Sometimes, I watch movies and just marvel at the fact that everything has been done already.
Watching the 1959 Soviet film Letter Never Sent (aka The Unsent Letter), directed by Mikhail Kalatozov and lensed by his brilliant director of photography Sergei Urusevsky, it struck me over and over again how inventive and evocative the shots were and how stale modern film language can be.
Whether its a sharply contrasted deep-focus shot with a close-up profile of a weather-beaten face (Innokenti Smoktunovsky) in the foreground and a silhouetted rescuer descending the ladder from a helicopter or a meticulously choreographed handheld shot that follows four Soviet geologists through the brush and puts you right there with them, Letter Never Sent (or Neotpravlennoye Pismo) is a visual wonder for all of its 96-minute running time.
Mikhail Kalatozov is famous for his 1957 Palme d’Or-winning war drama The Cranes Are Flying and I Am Cuba, his semi-hallucinogenic 1964 celebration of the Cuban Revolution. But Letter Never Sent is the overlooked movie that was sandwiched right in between.
What is remarkable is how quickly Letter Never Sent can whip from being a realistic survival story to an impressionistic one, sometimes within the same minute. The cinematography is also shifting POV constantly. In one frantic scene of our heroes digging desperately, it goes from menacing low-angle shots to ones that mirror the action of the pick-axes from above.
The location footage is impressive, combining artistically framed landscape shots with in-your-face close-ups of branches, smoke, and trees ,so it’s all the more noticeable (and a little jarring but no less beautiful) when it suddenly shifts to a studio-shot scene.
Narratively, Letter Never Sent is pretty weak. It begins with some onscreen propaganda titles about the noble journey of the geologists. Three men and a woman are sent into the unforgiving Siberian wilderness in search of diamonds. The leader of the group (Smoktunovsky) continues to write a letter to his wife that he didn’t get a chance to send before their last stop in civilization. As he writes, Kalatozov superimposes images of serenity and contentment that serve as a stark contrast to their surroundings.
The other three geologists are involved in a love triangle (shared by Tatyana Samoilova) that is by turns slightly tedious and uncomfortably transparent. Thankfully, Kalatozov doesn’t let it take center stage. In fact, it is just simmering below the surface of some of the scenes that are filled with the most tension.

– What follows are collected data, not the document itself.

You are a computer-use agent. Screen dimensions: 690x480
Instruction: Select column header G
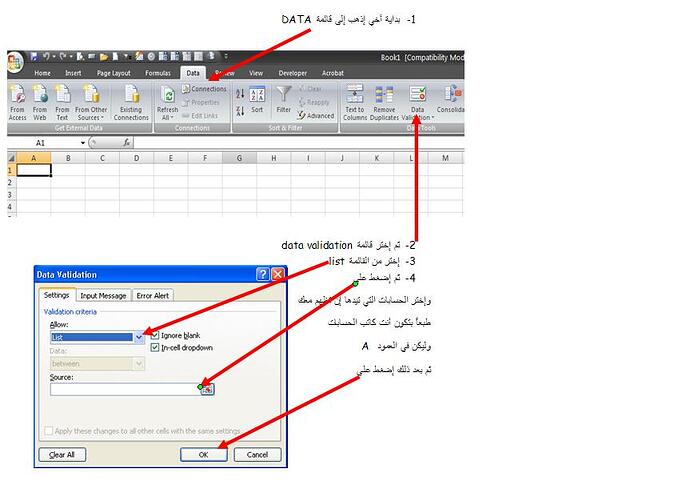tap(238, 158)
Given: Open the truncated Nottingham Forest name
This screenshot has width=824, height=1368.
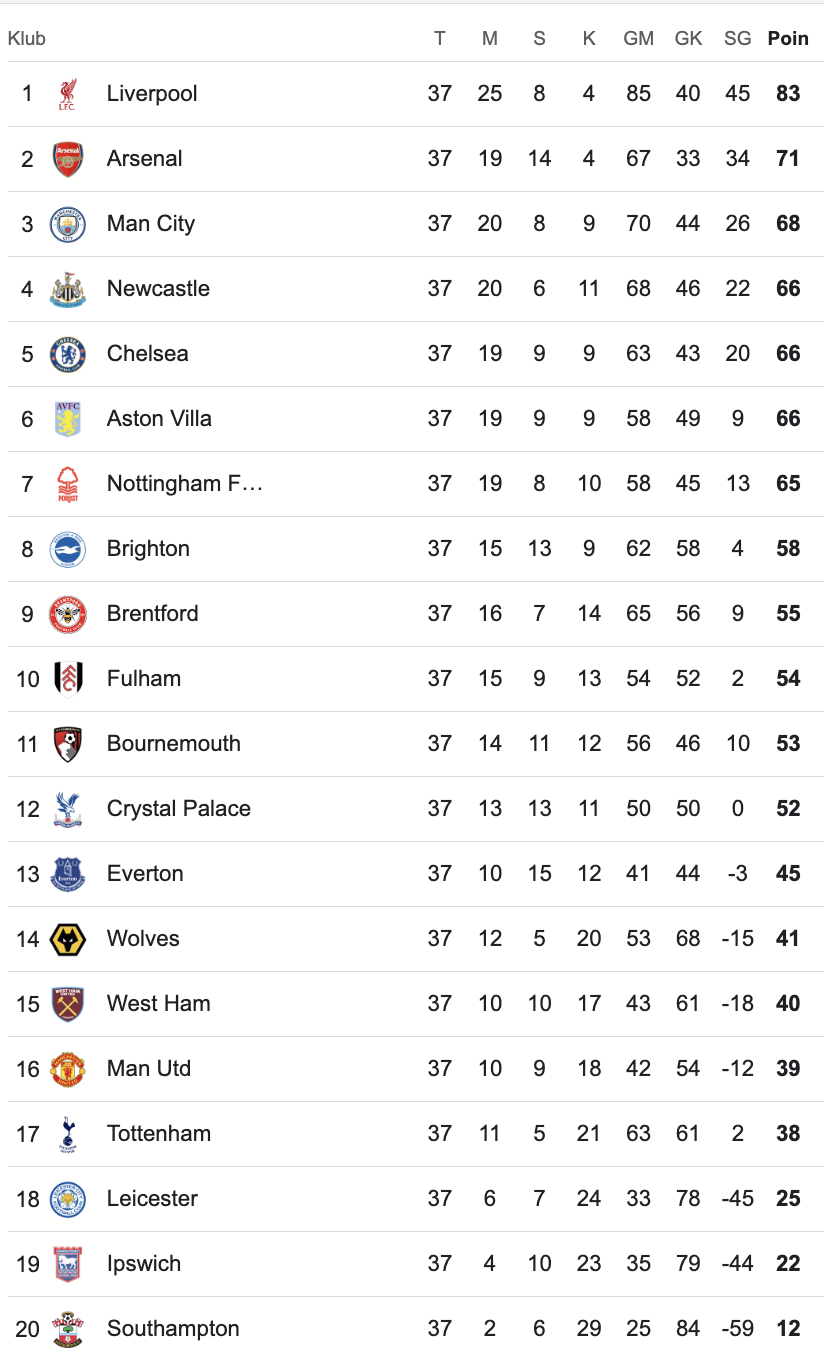Looking at the screenshot, I should coord(184,484).
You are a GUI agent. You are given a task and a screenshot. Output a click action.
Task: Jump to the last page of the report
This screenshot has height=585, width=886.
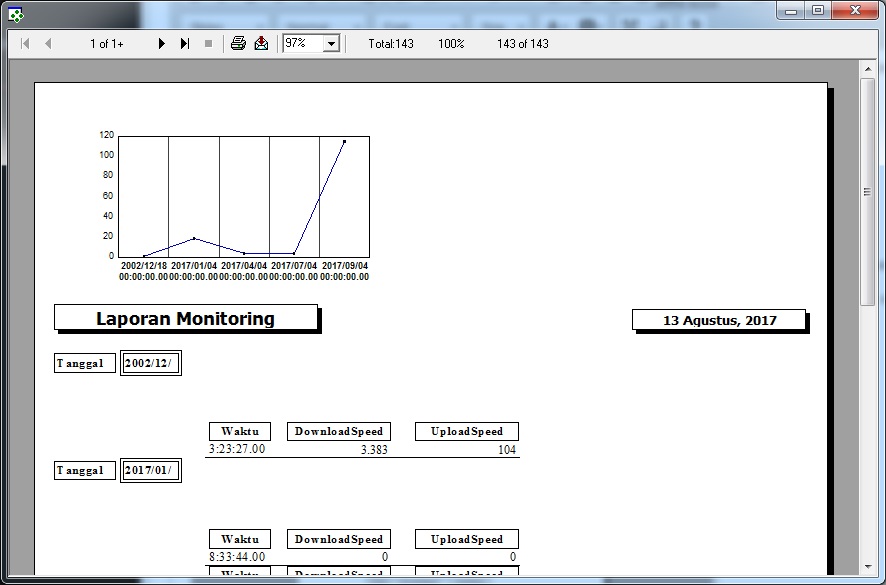coord(185,44)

Certainly, the group is idealistic, but their faith in the fact that their mission will bear fruit is often shaken. Eventually, just as it seems their fate has changed, it drastically changes again. Once they are faced with a far greater challenge — survival itself — the tone of Letter Never Sent drastically changes. All of the superimpositions of fire in the preceding scenes turn out to be a literal foreshadowing as the group fights for their lives.
For a Criterion Collection Blu-ray and DVD, this edition is sorely lacking in the kind of bonus content one would expect. There is the normal high-quality booklet, this one featuring an essay by film scholar Dina Iordanova, but other than that, no bonus features. That may speak to how overlooked the movie is. I read somewhere online that Francis Ford Coppola owned one of the few prints that anyone knew about of this film, previously referred to as The Unsent Letter.
It’s a good thing Criterion has restored it, and I have no doubt that its place in history as a visual wonder will be certified, not unlike I Am Cuba‘s, after more people see it.